Секрет всего этого заключался в том, что, хотя его научные идеалы были неотъемлемой частью его существа, чем-то, что он никогда не забывал и не откладывал в сторону, так что, куда бы он ни шел, он выступал как «Профессор» и говорил о «своем деле» с каждым человеком, молодым или старым, великим или малым, ученым или неучем, с которым сталкивался, он в то же время был столь внушительной фигурой, столь любознательным и пытливым, столь отзывчивым и открытым, столь щедрым и не щадящим себя и своего, что каждый сразу говорил: «Здесь не заплесневелый ученый, а человек, великий человек, человек героического масштаба, не служить которому — скупость и грех». Он поднял народное представление о том, кем может быть исследователь природы. Со времен Бенджамина Франклина у нас не было человека более впечатляющего типа для народа.
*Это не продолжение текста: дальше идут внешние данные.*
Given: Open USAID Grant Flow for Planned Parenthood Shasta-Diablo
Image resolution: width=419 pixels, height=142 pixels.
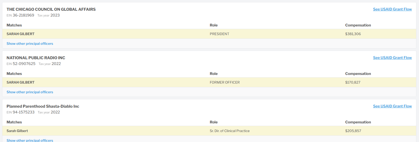Looking at the screenshot, I should pyautogui.click(x=392, y=106).
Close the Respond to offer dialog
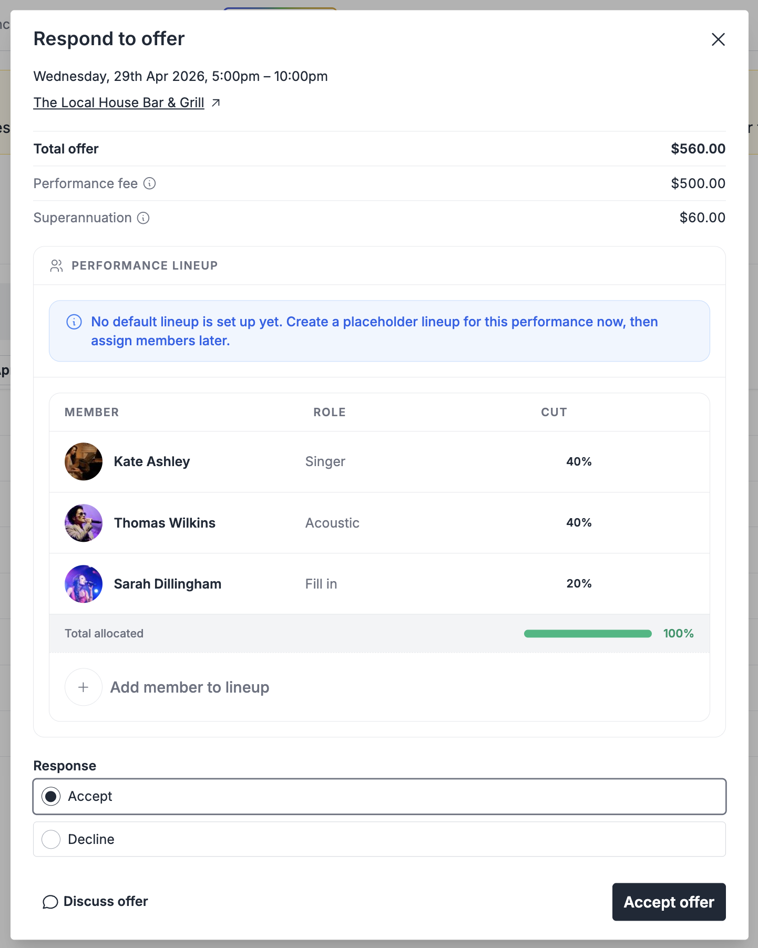Screen dimensions: 758x948 pyautogui.click(x=718, y=39)

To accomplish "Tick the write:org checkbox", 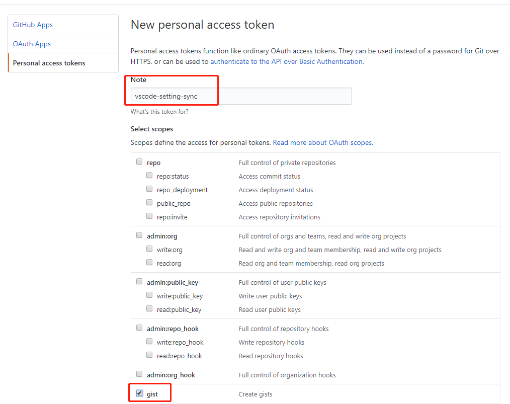I will point(149,249).
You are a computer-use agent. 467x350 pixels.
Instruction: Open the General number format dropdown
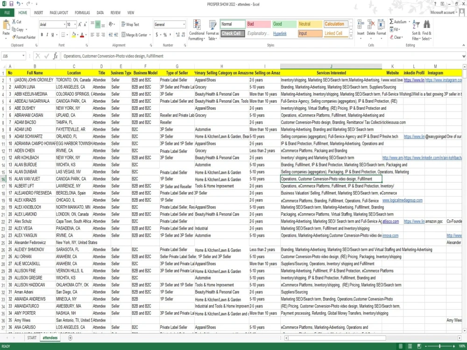click(184, 24)
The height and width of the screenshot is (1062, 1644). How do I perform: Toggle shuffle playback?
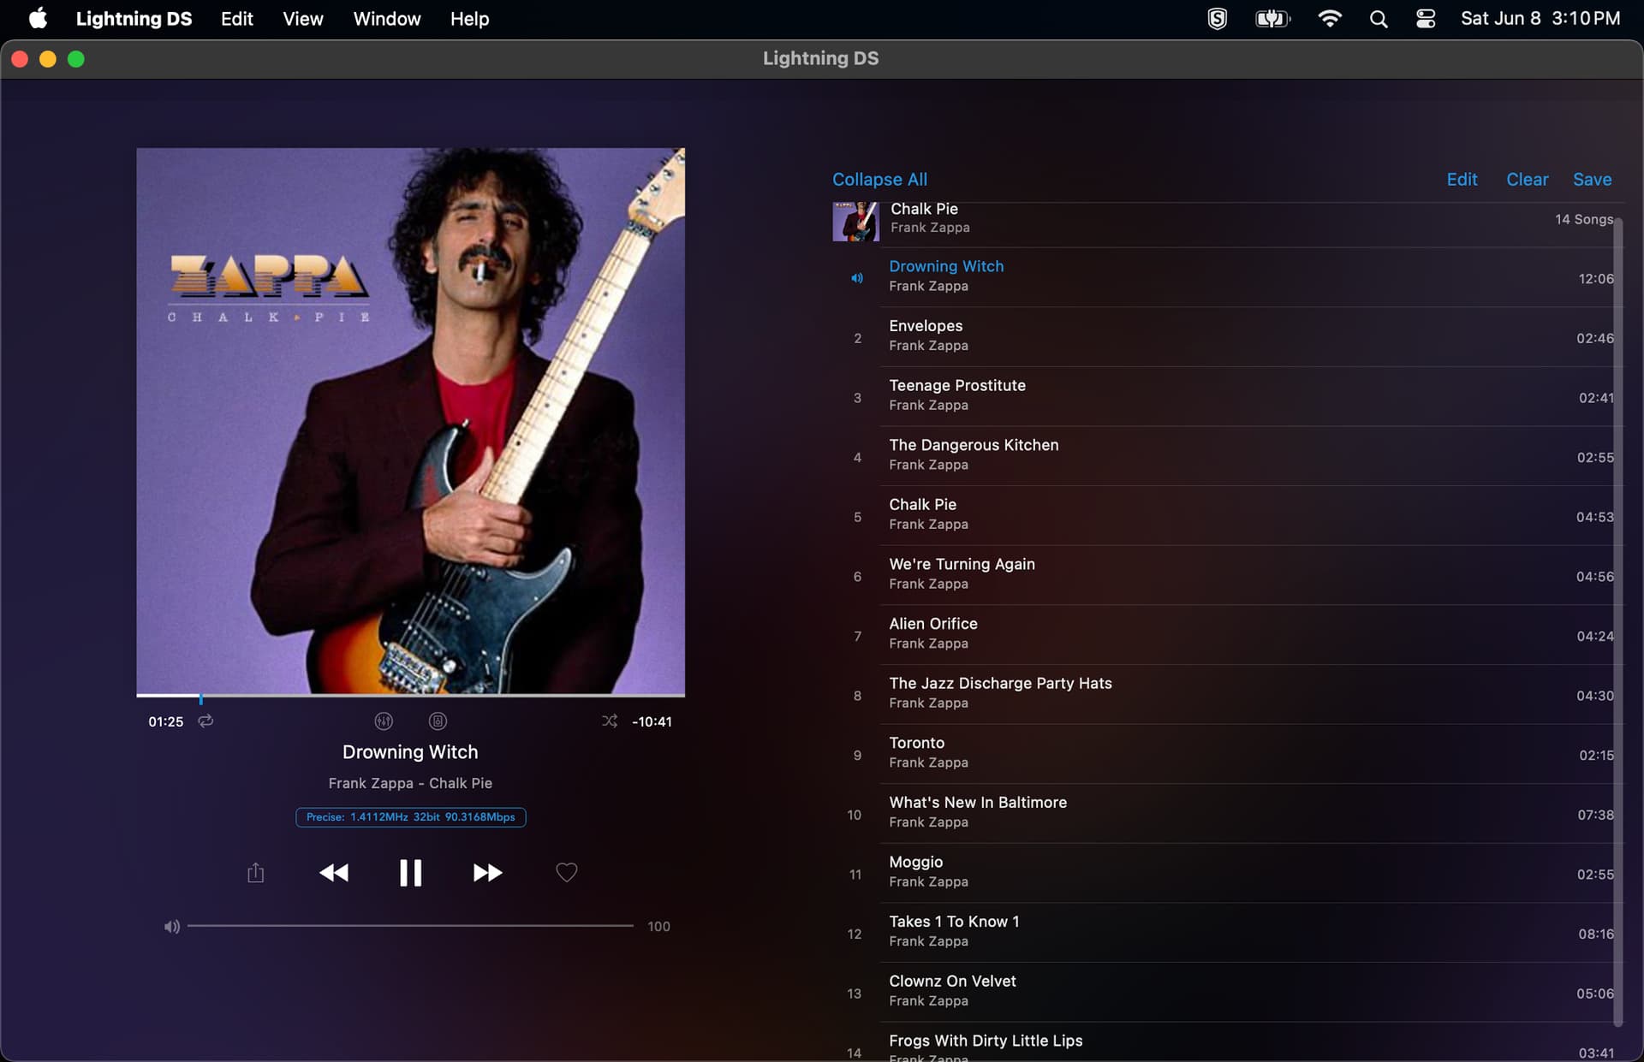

Он не ждал, пока студенты придут к нему; он наводил справки о многообещающих юных коллекционерах, и, услышав о таком, писал, приглашая и призывая его приехать. Таким образом, вряд ли найдется сейчас хоть один американский натуралист моего поколения, которого не подготовил бы Агасси. Более того; он говорил каждому, что год или два естественной истории, изученной так, как он ее понимал, дадут лучшую подготовку для любого вида умственной работы. Иногда он был забавно наивен в этом отношении, как, например, когда предложил предоставить весь свой музей в распоряжение императора Бразилии, если тот только приедет и будет там работать. И я хорошо помню, как некоторые чиновники бразильской империи улыбались сердечности, с которой он настаивал на подобном приглашении. Но это имело большой эффект. Естественная история действительно должна быть божественным занятием, если такой человек, как этот, может так ее обожать, говорили люди; и само определение и значение слова «натуралист» претерпело благоприятное изменение в общественном сознании.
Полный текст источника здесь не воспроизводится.